Information provided:
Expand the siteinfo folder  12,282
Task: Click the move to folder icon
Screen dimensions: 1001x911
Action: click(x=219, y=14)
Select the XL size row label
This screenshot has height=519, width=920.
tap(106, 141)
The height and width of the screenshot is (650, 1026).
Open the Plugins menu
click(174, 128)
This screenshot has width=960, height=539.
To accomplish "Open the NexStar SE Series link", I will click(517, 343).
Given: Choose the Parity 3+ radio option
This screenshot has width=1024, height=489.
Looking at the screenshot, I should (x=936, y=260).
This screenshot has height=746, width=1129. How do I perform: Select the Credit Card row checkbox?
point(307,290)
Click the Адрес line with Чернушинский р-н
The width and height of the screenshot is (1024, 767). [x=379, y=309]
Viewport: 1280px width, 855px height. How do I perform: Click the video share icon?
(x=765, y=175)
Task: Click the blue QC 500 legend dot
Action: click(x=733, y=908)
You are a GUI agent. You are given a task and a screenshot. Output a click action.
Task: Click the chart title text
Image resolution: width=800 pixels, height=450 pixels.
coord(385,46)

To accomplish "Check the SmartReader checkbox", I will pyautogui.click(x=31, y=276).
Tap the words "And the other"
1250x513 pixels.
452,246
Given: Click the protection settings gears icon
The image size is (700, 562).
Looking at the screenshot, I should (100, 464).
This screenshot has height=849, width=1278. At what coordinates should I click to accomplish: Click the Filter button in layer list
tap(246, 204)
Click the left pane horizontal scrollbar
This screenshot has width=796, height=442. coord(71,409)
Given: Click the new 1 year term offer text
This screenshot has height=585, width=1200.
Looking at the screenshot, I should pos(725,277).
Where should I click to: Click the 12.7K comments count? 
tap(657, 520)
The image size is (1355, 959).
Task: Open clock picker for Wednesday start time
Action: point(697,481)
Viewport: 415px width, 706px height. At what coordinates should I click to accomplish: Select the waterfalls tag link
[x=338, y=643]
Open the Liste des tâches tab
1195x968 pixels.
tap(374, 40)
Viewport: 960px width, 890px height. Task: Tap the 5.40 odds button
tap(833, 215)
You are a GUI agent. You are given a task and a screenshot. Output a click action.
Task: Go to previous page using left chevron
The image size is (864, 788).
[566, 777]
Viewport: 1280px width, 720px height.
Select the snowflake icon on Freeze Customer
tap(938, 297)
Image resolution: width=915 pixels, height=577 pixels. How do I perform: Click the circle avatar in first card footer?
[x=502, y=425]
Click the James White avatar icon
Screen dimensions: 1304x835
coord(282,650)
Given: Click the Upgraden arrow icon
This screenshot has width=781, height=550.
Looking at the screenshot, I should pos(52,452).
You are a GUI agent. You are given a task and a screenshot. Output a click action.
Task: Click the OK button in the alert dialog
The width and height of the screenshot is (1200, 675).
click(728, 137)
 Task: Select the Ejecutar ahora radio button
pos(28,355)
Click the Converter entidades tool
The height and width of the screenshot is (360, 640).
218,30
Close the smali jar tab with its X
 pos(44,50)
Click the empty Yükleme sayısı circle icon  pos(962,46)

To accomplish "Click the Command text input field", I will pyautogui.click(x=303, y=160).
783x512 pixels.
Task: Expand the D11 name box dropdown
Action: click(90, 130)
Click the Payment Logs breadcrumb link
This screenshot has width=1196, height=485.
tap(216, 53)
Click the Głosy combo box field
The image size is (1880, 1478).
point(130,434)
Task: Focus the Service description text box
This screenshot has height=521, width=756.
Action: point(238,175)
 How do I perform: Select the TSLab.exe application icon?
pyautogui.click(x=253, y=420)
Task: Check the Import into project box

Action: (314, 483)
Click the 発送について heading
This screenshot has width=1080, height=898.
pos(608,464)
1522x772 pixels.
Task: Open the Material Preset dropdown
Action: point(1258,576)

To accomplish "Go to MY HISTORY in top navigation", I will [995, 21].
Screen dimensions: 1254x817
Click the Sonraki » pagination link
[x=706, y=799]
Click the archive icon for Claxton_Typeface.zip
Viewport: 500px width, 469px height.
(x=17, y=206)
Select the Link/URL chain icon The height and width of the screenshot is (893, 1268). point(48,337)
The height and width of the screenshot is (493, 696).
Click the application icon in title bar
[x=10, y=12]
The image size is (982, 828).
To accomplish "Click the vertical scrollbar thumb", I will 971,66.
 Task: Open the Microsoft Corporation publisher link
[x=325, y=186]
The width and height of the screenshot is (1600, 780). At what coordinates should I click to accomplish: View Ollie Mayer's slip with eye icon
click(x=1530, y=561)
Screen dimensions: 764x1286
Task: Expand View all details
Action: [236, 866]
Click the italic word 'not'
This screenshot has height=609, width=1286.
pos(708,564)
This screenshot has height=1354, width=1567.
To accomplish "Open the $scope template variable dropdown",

What the exercise asks: Your task is to retype the whole listing, keeping every word exactly as it is.

Solution below:
Expand the siteinfo folder  12,282
Task: Click the move to folder icon
Screen dimensions: 1001x911
Action: click(x=219, y=14)
Select the XL size row label
This screenshot has height=519, width=920.
tap(106, 141)
The height and width of the screenshot is (650, 1026).
Open the Plugins menu
click(174, 128)
This screenshot has width=960, height=539.
To accomplish "Open the NexStar SE Series link", I will click(517, 343).
Given: Choose the Parity 3+ radio option
This screenshot has width=1024, height=489.
Looking at the screenshot, I should (x=936, y=260).
This screenshot has height=746, width=1129. How do I perform: Select the Credit Card row checkbox?
point(307,290)
Click the Адрес line with Чернушинский р-н
The width and height of the screenshot is (1024, 767). [x=379, y=309]
Viewport: 1280px width, 855px height. How do I perform: Click the video share icon?
(x=765, y=175)
Task: Click the blue QC 500 legend dot
Action: click(x=733, y=908)
You are a GUI agent. You are given a task and a screenshot. Output a click action.
Task: Click the chart title text
Image resolution: width=800 pixels, height=450 pixels.
coord(385,46)

To accomplish "Check the SmartReader checkbox", I will pyautogui.click(x=31, y=276).
Tap the words "And the other"
1250x513 pixels.
452,246
Given: Click the protection settings gears icon
The image size is (700, 562).
Looking at the screenshot, I should (100, 464).
This screenshot has height=849, width=1278. At what coordinates should I click to accomplish: Click the Filter button in layer list
tap(246, 204)
Click the left pane horizontal scrollbar
This screenshot has width=796, height=442. coord(71,409)
Given: Click the new 1 year term offer text
This screenshot has height=585, width=1200.
Looking at the screenshot, I should pos(725,277).
Where should I click to: Click the 12.7K comments count? 
tap(657, 520)
The image size is (1355, 959).
Task: Open clock picker for Wednesday start time
Action: point(697,481)
Viewport: 415px width, 706px height. At what coordinates should I click to accomplish: Select the waterfalls tag link
[x=338, y=643]
Open the Liste des tâches tab
1195x968 pixels.
tap(374, 40)
Viewport: 960px width, 890px height. Task: Tap the 5.40 odds button
tap(833, 215)
You are a GUI agent. You are given a task and a screenshot. Output a click action.
Task: Go to previous page using left chevron
The image size is (864, 788).
[566, 777]
Viewport: 1280px width, 720px height.
Select the snowflake icon on Freeze Customer
tap(938, 297)
Image resolution: width=915 pixels, height=577 pixels. How do I perform: Click the circle avatar in first card footer?
[x=502, y=425]
Click the James White avatar icon
Screen dimensions: 1304x835
coord(282,650)
Given: Click the Upgraden arrow icon
This screenshot has width=781, height=550.
Looking at the screenshot, I should pos(52,452).
You are a GUI agent. You are given a task and a screenshot. Output a click action.
Task: Click the OK button in the alert dialog
The width and height of the screenshot is (1200, 675).
click(728, 137)
 Task: Select the Ejecutar ahora radio button
pos(28,355)
Click the Converter entidades tool
The height and width of the screenshot is (360, 640).
218,30
Close the smali jar tab with its X
 pos(44,50)
Click the empty Yükleme sayısı circle icon  pos(962,46)

To accomplish "Click the Command text input field", I will pyautogui.click(x=303, y=160).
783x512 pixels.
Task: Expand the D11 name box dropdown
Action: click(90, 130)
Click the Payment Logs breadcrumb link
This screenshot has width=1196, height=485.
tap(216, 53)
Click the Głosy combo box field
The image size is (1880, 1478).
point(130,434)
Task: Focus the Service description text box
This screenshot has height=521, width=756.
Action: point(238,175)
 How do I perform: Select the TSLab.exe application icon?
pyautogui.click(x=253, y=420)
Task: Check the Import into project box

Action: (314, 483)
Click the 発送について heading
This screenshot has width=1080, height=898.
pos(608,464)
1522x772 pixels.
Task: Open the Material Preset dropdown
Action: point(1258,576)

To accomplish "Go to MY HISTORY in top navigation", I will [995, 21].
Screen dimensions: 1254x817
Click the Sonraki » pagination link
[x=706, y=799]
Click the archive icon for Claxton_Typeface.zip
Viewport: 500px width, 469px height.
(x=17, y=206)
Select the Link/URL chain icon The height and width of the screenshot is (893, 1268). point(48,337)
The height and width of the screenshot is (493, 696).
Click the application icon in title bar
[x=10, y=12]
The image size is (982, 828).
To accomplish "Click the vertical scrollbar thumb", I will 971,66.
 Task: Open the Microsoft Corporation publisher link
[x=325, y=186]
The width and height of the screenshot is (1600, 780). At what coordinates should I click to accomplish: View Ollie Mayer's slip with eye icon
click(x=1530, y=561)
Screen dimensions: 764x1286
Task: Expand View all details
Action: [236, 866]
Click the italic word 'not'
This screenshot has height=609, width=1286.
pos(708,564)
This screenshot has height=1354, width=1567.
To accomplish "Open the $scope template variable dropdown",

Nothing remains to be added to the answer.